Recorded data:
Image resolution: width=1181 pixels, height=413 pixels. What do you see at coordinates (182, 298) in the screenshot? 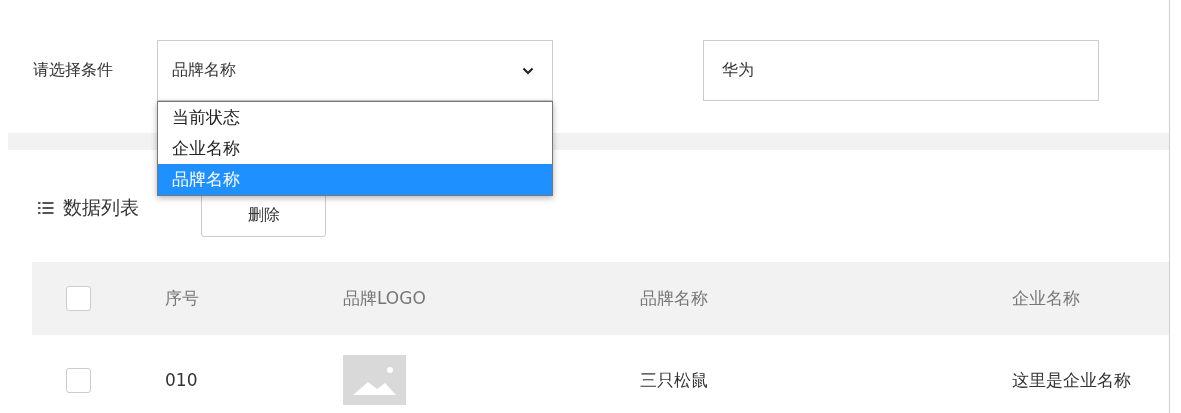
I see `column-header: 序号` at bounding box center [182, 298].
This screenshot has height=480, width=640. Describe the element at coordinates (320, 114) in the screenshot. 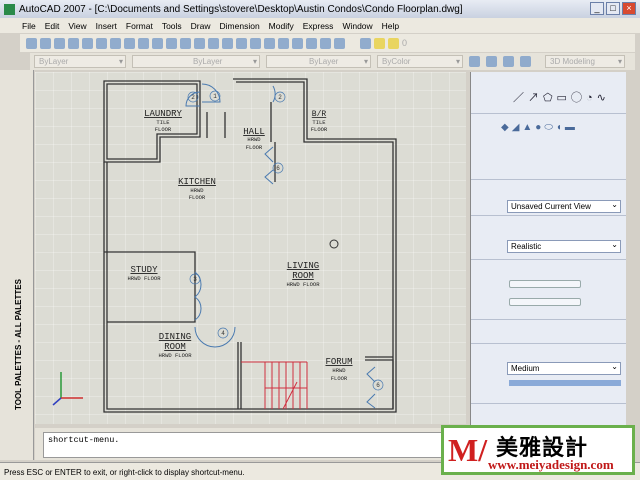

I see `room-name: B/R` at that location.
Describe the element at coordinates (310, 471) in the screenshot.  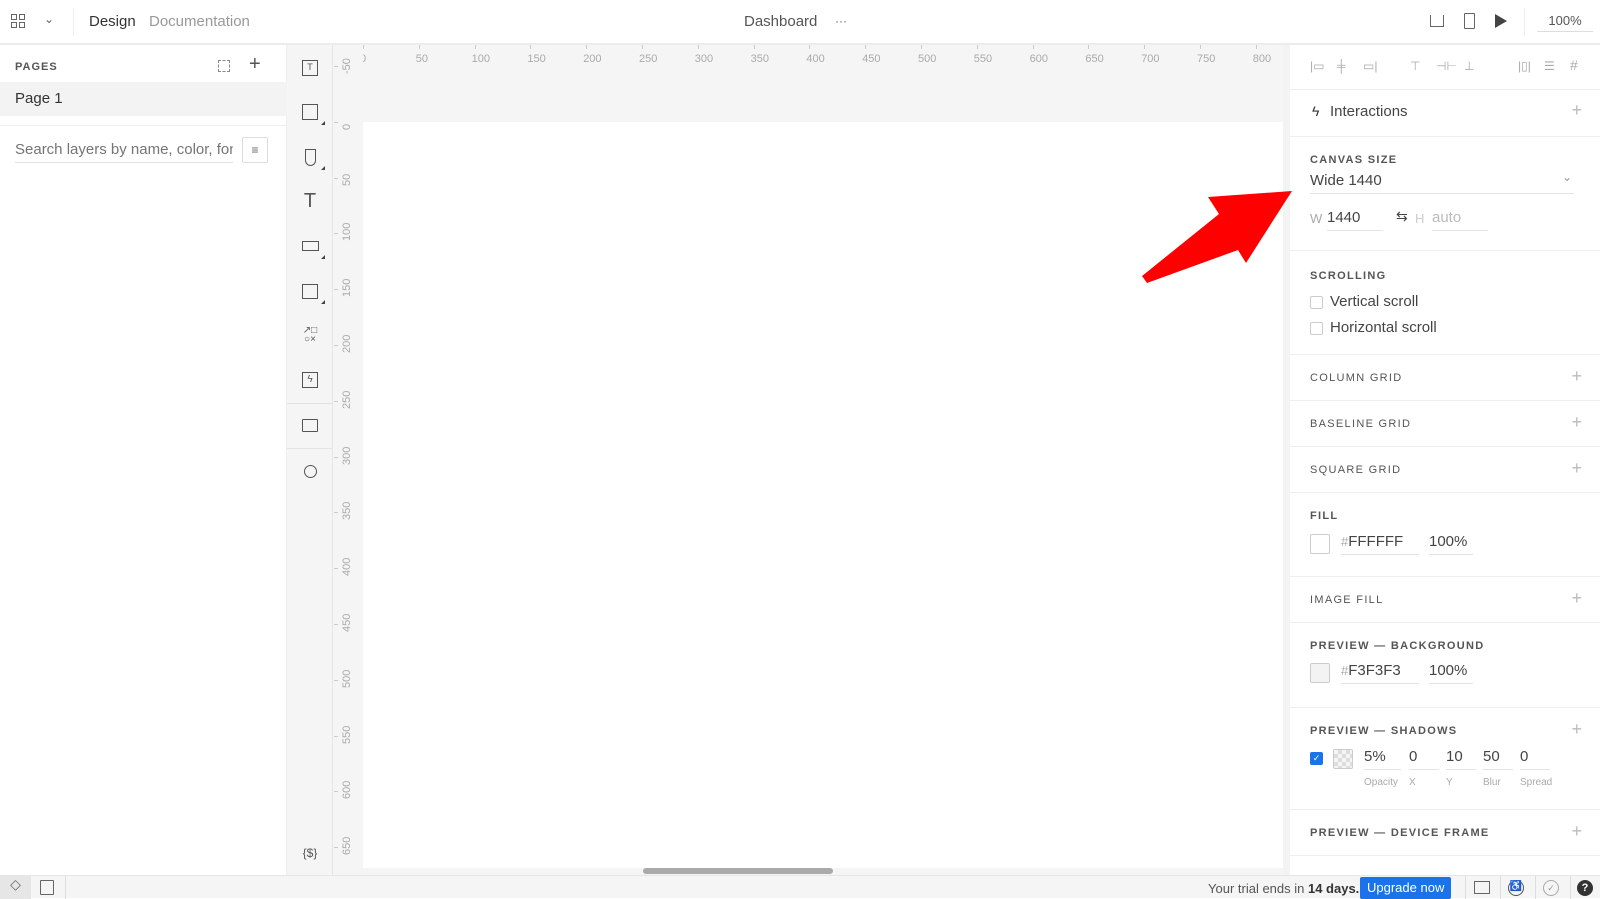
I see `zoom-tool-icon` at that location.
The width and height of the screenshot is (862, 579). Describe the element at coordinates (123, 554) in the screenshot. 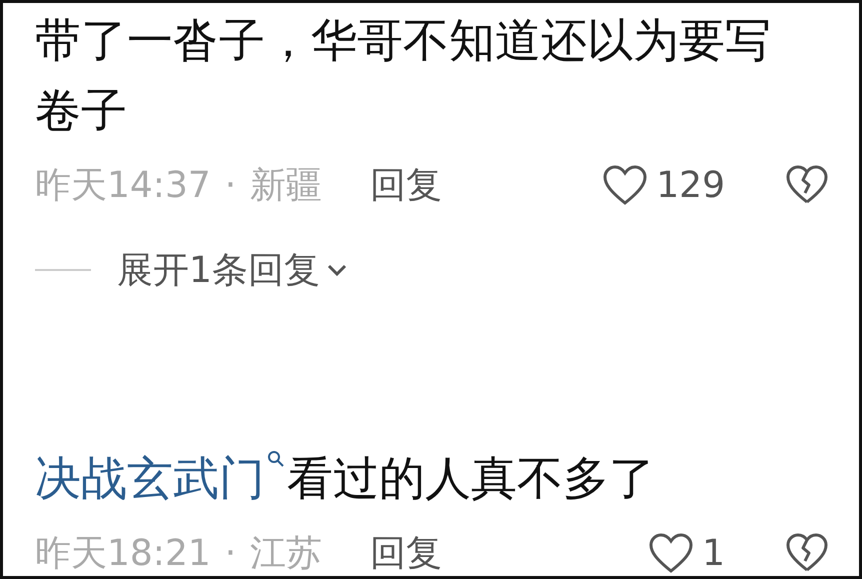

I see `comment-time: 昨天18:21` at that location.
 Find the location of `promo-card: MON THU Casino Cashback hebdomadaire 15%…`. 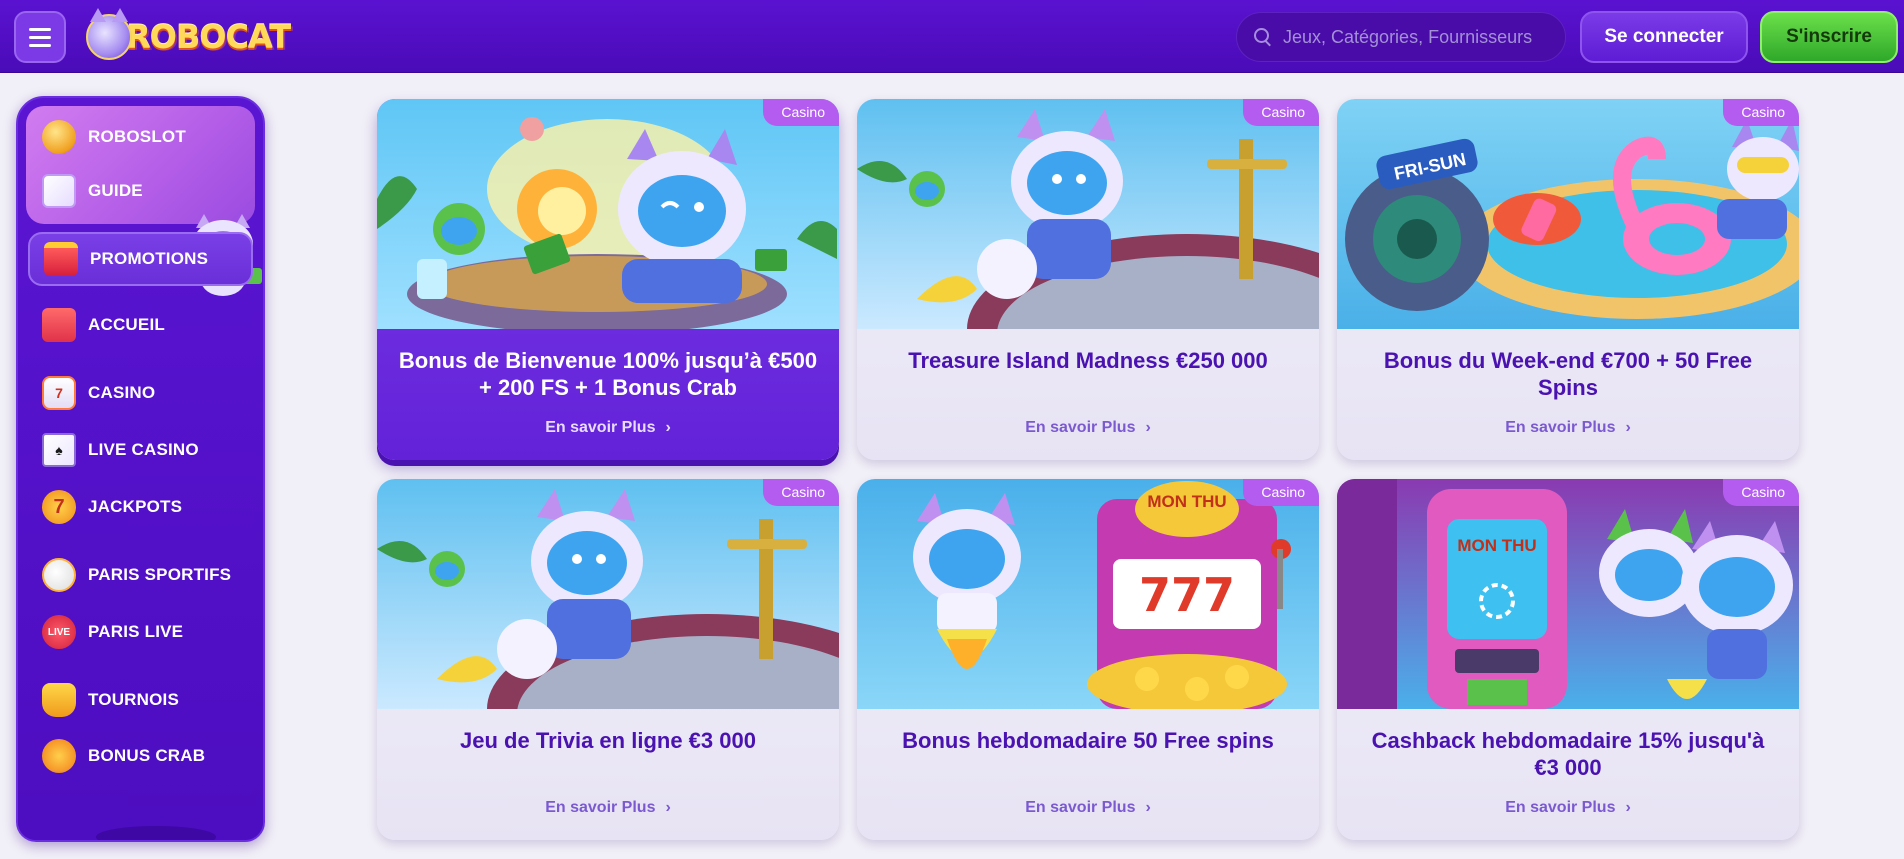

promo-card: MON THU Casino Cashback hebdomadaire 15%… is located at coordinates (1568, 660).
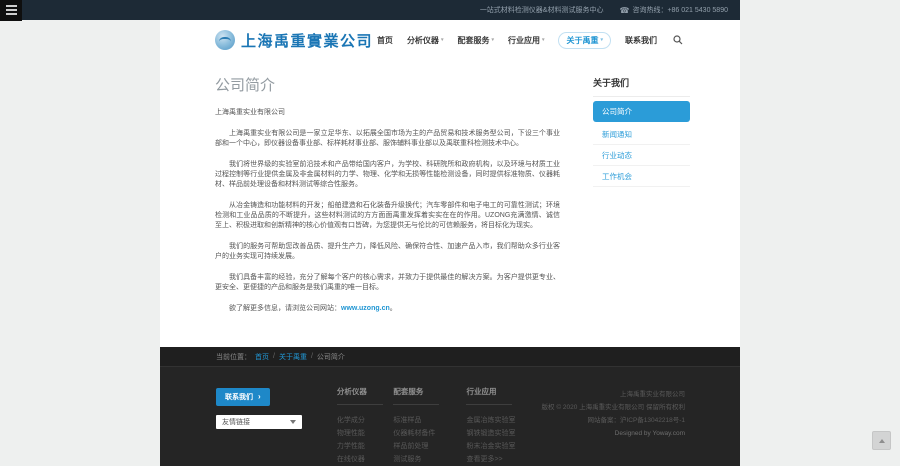 This screenshot has width=900, height=466. Describe the element at coordinates (642, 196) in the screenshot. I see `about-sidebar: 关于我们 公司简介 新闻通知 行业动态 工作机会` at that location.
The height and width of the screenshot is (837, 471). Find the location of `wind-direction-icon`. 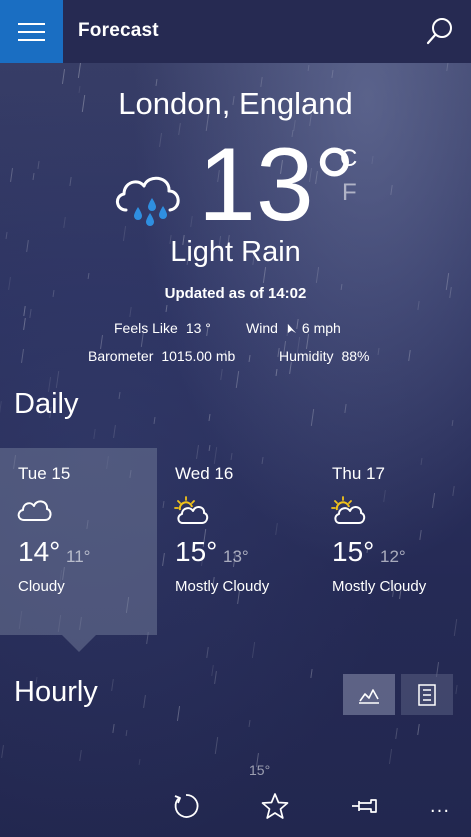

wind-direction-icon is located at coordinates (292, 328).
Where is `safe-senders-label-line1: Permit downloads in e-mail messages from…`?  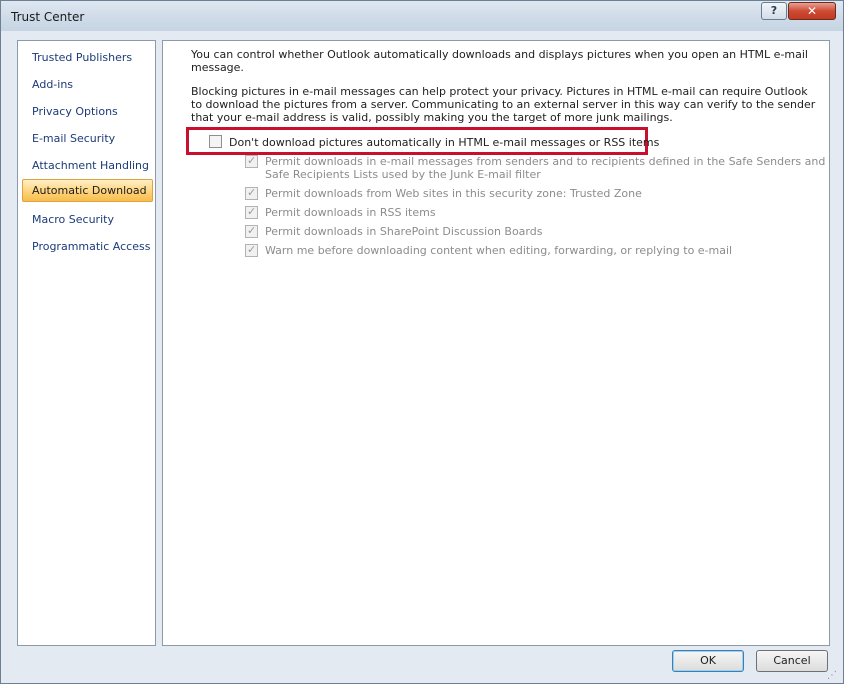 safe-senders-label-line1: Permit downloads in e-mail messages from… is located at coordinates (545, 162).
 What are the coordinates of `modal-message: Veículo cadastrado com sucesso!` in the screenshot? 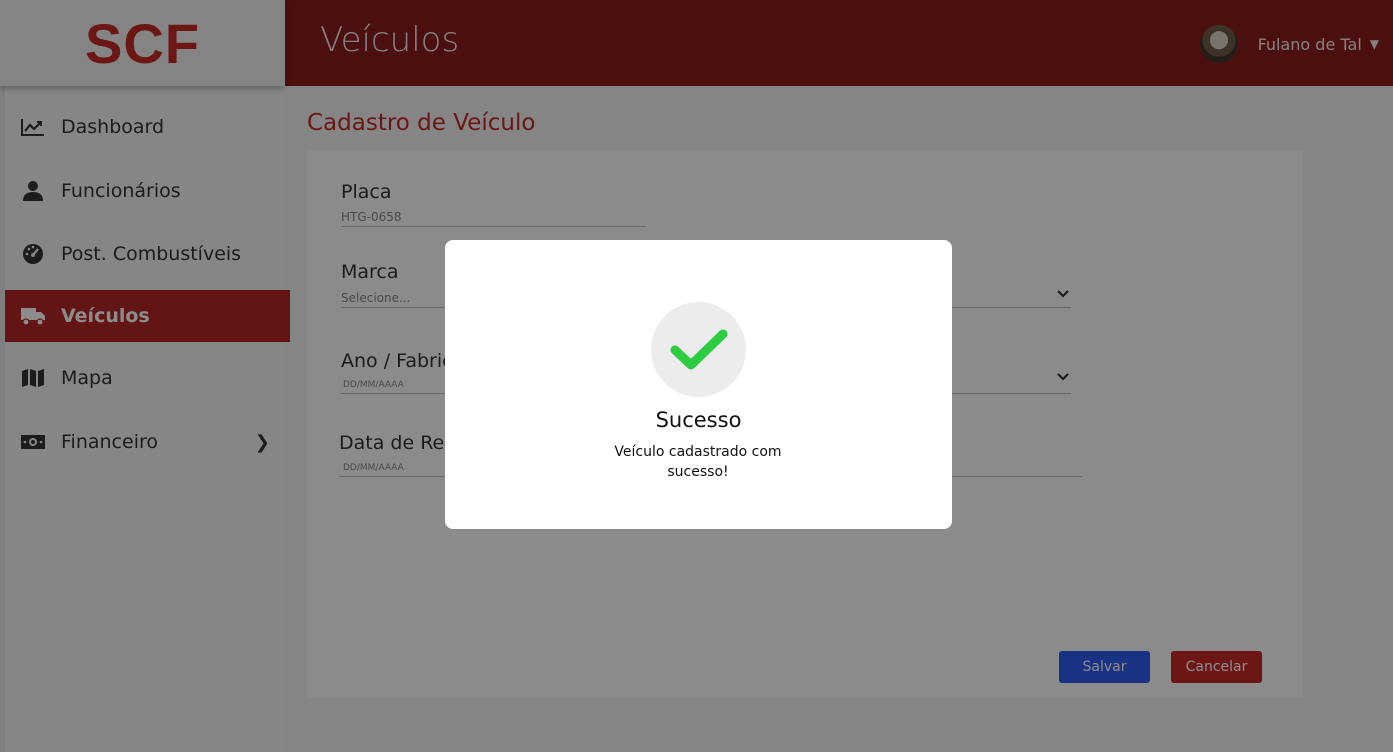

Task to carry out:
Write out everything in the listing from its first line down to the line containing "center [182, 298].", including that line. Leave the pictures out of your copy.

Response:
Image resolution: width=1181 pixels, height=413 pixels. What do you see at coordinates (182, 298) in the screenshot? 
I see `column-header: 序号` at bounding box center [182, 298].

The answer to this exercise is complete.